In our case, ultrasonography also revealed breast abscess. Although not specific, some reported cases suggested MRI as a method of choice for the diagnosis of breast sarcoidosis . As biopsy is a specific method for this diagnosis, pathohistological verification of breast tissue should always be made. The assessment of serum ACE activity, another specific test essential in diagnostics of primary sarcoidosis, also confirmed our findings.
In the differential diagnosis we excluded collagenous disorders by performing an ANA test. This test included antibodies against dsDNA, nRMP/SM, SS-A, SS-B, Scl-70, Jo-1, histones, ribosomal P-proteins, and centromere. All yielded negative results. Furthermore, other chronic granulomatous diseases such as idiopathic granulomatous mastitis, fungal infections and foreign body reactions had to be excluded [7, 19]. Idiopathic granulomatous mastitis is characteristic for the postpartum period, and it is characterized with panlobulitis associated with micro abscesses, ductal damage, and ductal inflammation . No micro abscesses and ductal damage were present in our histopathology findings. Fungal infection was excluded by negative microscopic findings. Biopsy showed no foreign body reaction.

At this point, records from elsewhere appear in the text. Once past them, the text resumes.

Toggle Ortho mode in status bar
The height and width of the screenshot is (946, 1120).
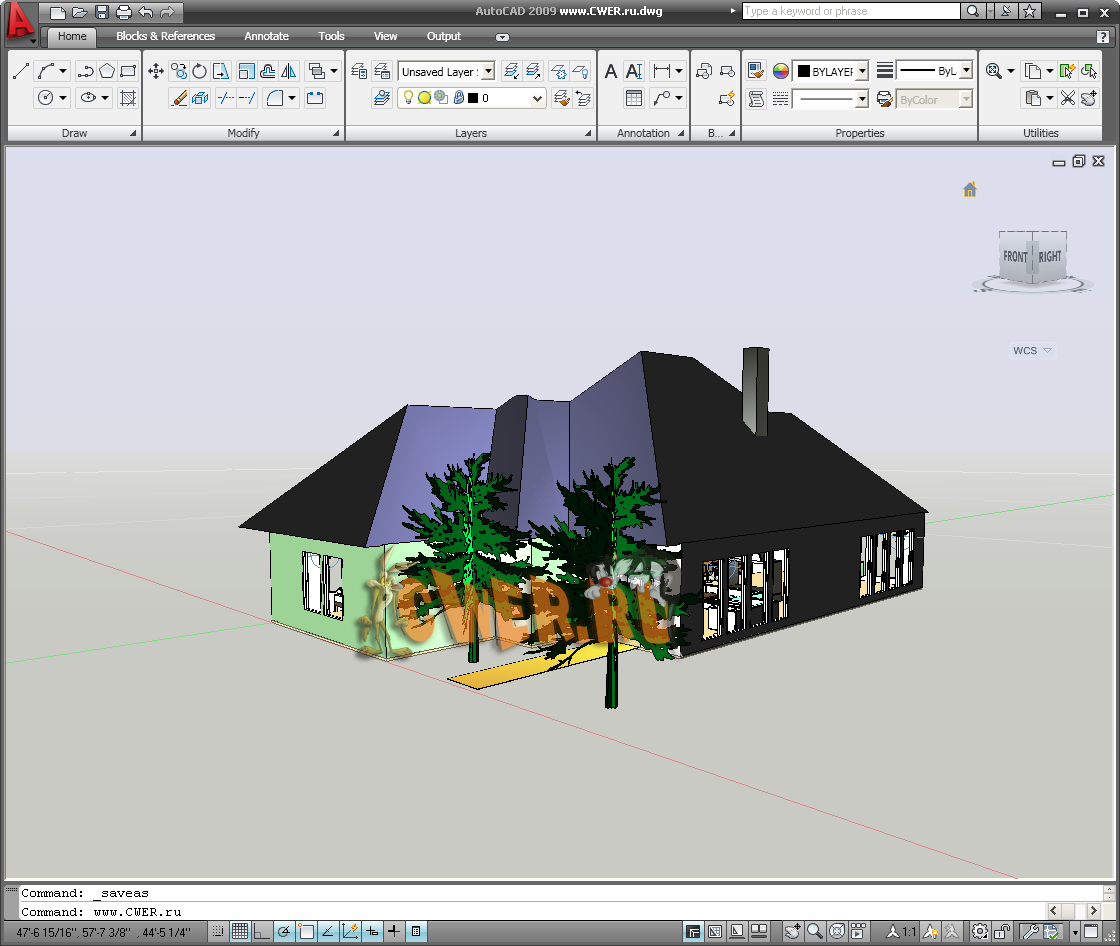262,932
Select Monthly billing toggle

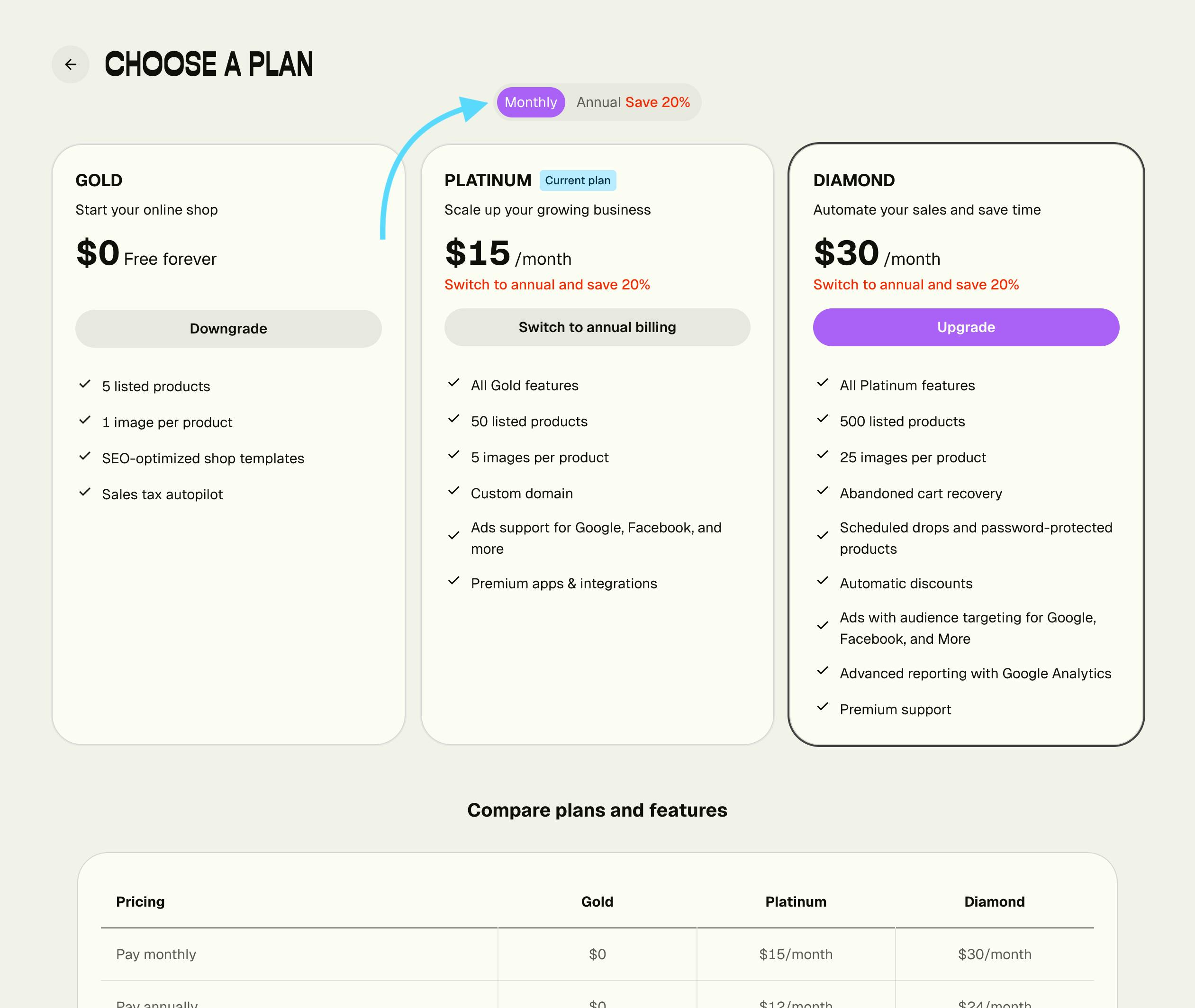[530, 102]
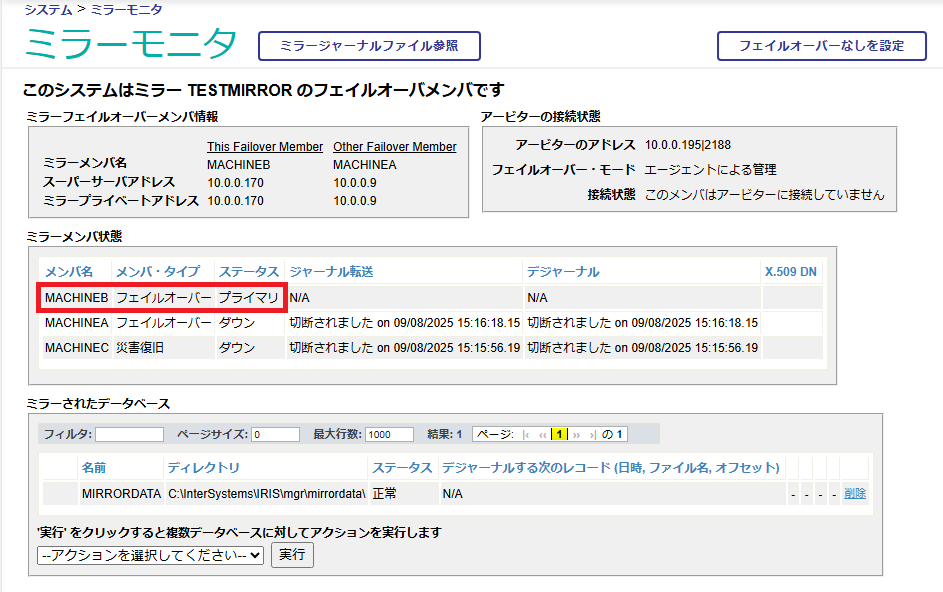Screen dimensions: 943x592
Task: Click the ディレクトリ column header
Action: point(203,468)
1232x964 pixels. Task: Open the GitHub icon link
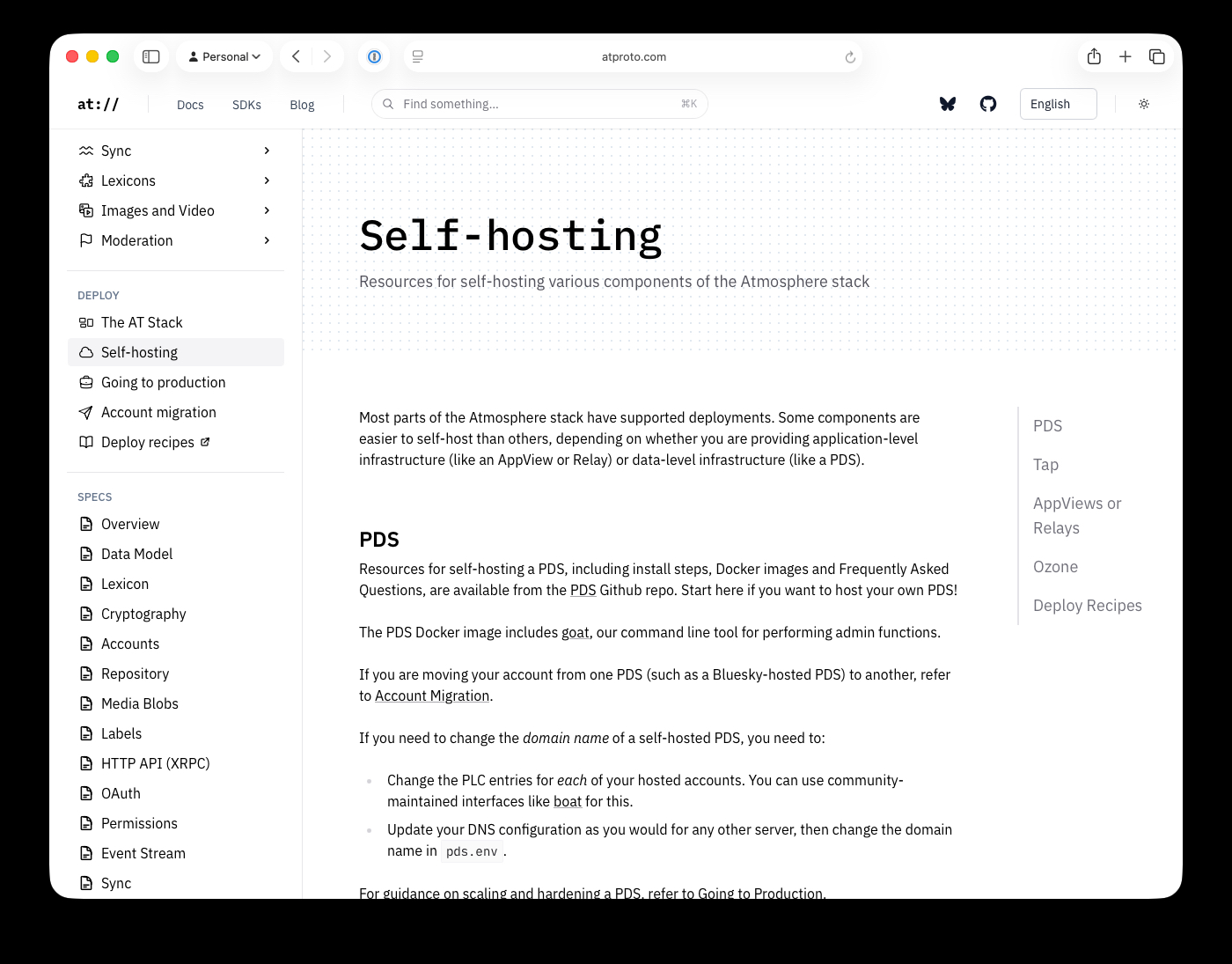click(x=988, y=104)
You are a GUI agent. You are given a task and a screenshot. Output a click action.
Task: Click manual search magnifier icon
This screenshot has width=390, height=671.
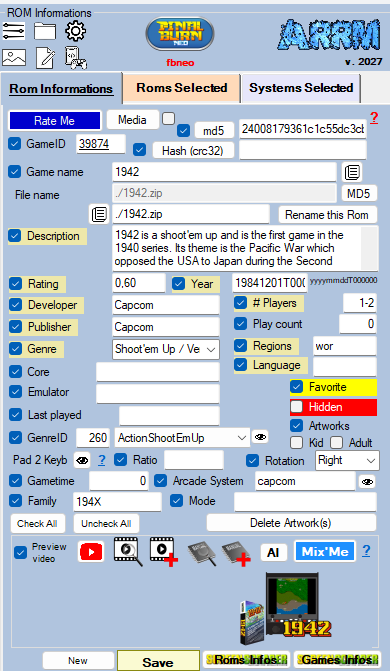pyautogui.click(x=202, y=553)
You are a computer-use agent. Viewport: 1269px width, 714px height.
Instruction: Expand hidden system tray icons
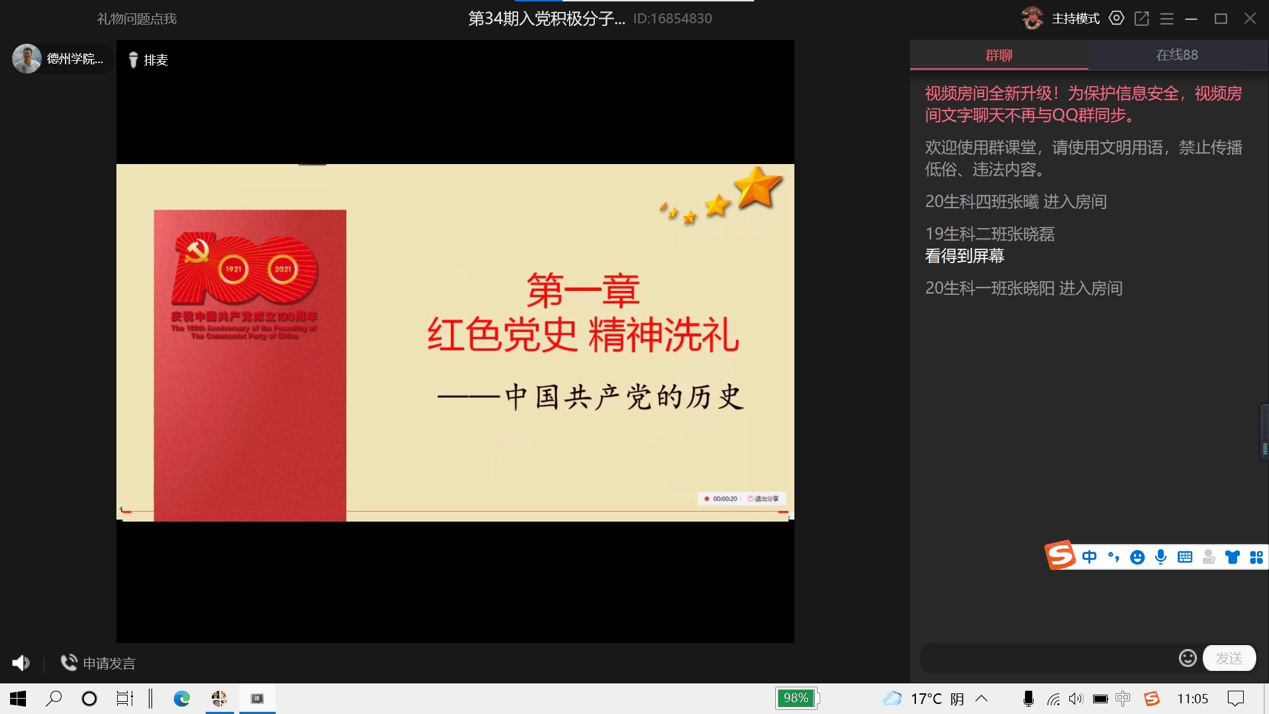click(982, 698)
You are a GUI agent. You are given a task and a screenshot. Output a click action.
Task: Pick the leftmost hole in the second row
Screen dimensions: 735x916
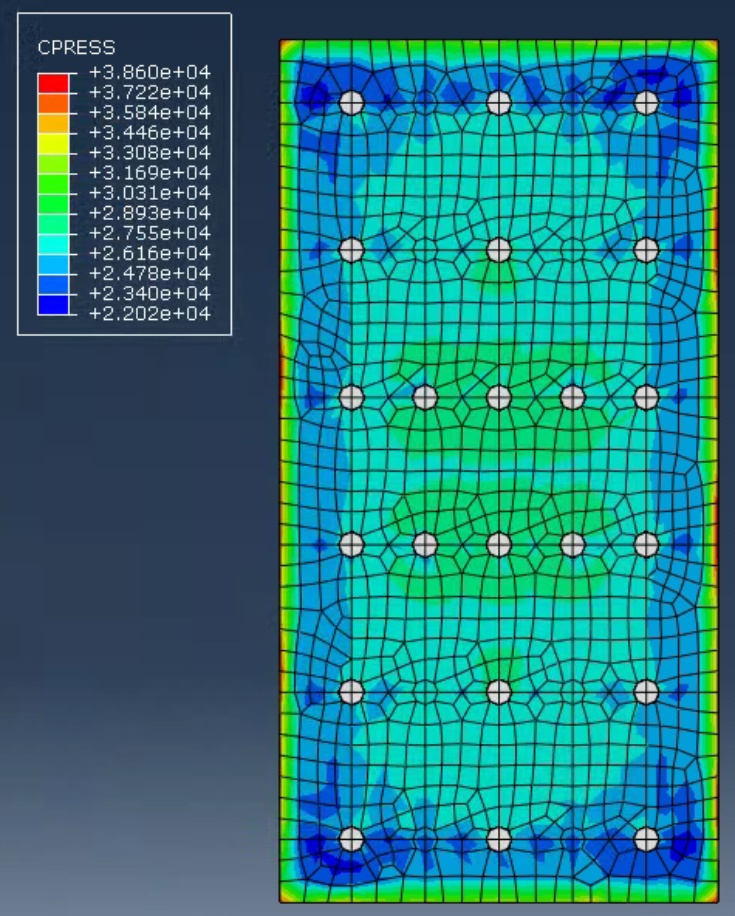pos(351,250)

In conclusion, breast sarcoidosis is a rare presentation of this systemic disease, especially as a first clinical manifestation. When changes in the breasts are chronic and present as indeterminate masses, biopsy is required for pathohistological verification and accurate diagnosis. Biopsy in association with high serum levels of ACE confirmed our diagnosis of primary breast sarcoidosis. Because of the prompt diagnosis, early corticosteroid therapy with immunosuppressive could be started. Our patient showed improvement and remission of the disease with excellent 1 year follow-up.
Breast sarcoidosis has diverse and nonspecific imaging characteristics. Carcinoma must always be excluded by core needle biopsy. Achieving correct diagnosis is mandatory so that adequate corticosteroid and immunosuppressive therapy can be applied as early as possible. A multidisciplinary approach is of utmost importance in the diagnostic workup.